_SHORT EXERCISE:_ Format the text lines of the entries below as a numbered list, omitting blank lines and leaving the pictures out.

_RECORD SET:_
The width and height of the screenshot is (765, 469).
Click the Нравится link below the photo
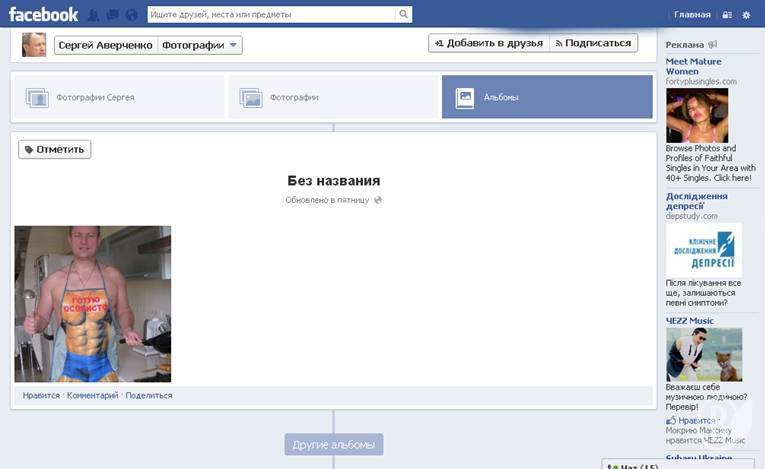[x=41, y=395]
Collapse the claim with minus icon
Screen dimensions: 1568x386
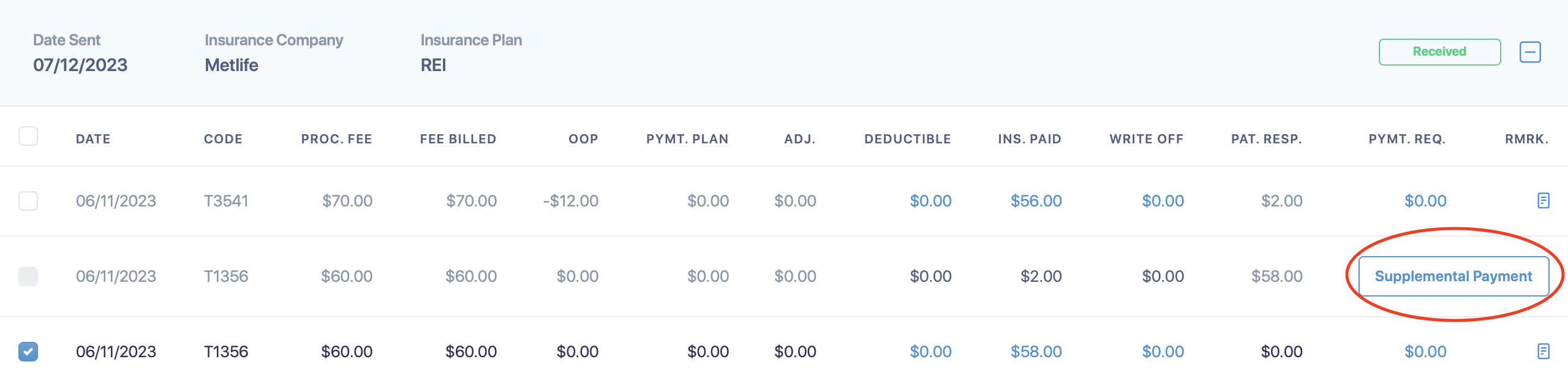coord(1530,52)
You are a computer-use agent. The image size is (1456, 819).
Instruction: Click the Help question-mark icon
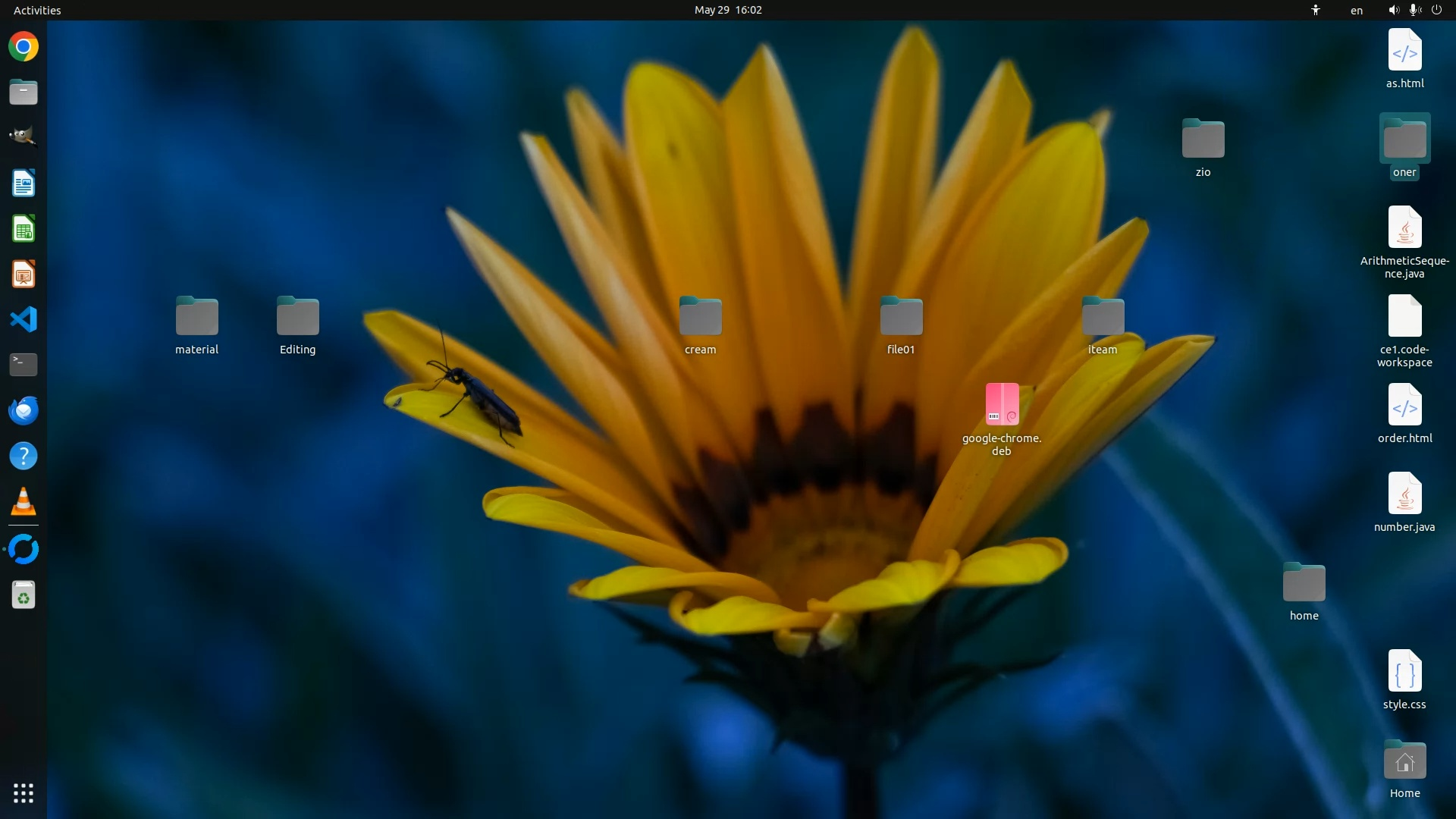pyautogui.click(x=24, y=456)
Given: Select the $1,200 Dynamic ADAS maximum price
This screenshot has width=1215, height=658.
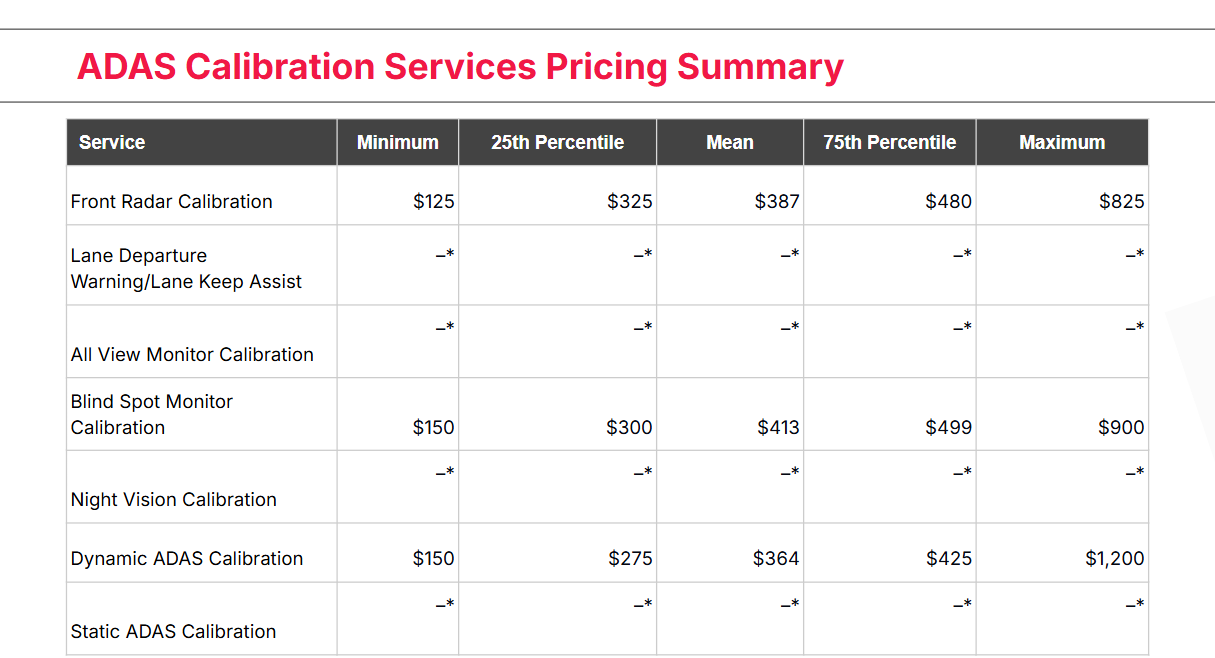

_ANSWER TO THIS EXERCISE:_
1. The width and height of the screenshot is (765, 469).
2. Click the Нравится link below the photo
3. [x=41, y=395]
4. Collapse the claim with minus icon
5. Screen dimensions: 1568x386
6. coord(1530,52)
7. You are a computer-use agent. The image size is (1456, 819).
8. Instruction: Click the Help question-mark icon
9. pyautogui.click(x=24, y=456)
10. Given: Select the $1,200 Dynamic ADAS maximum price
11. This screenshot has width=1215, height=658.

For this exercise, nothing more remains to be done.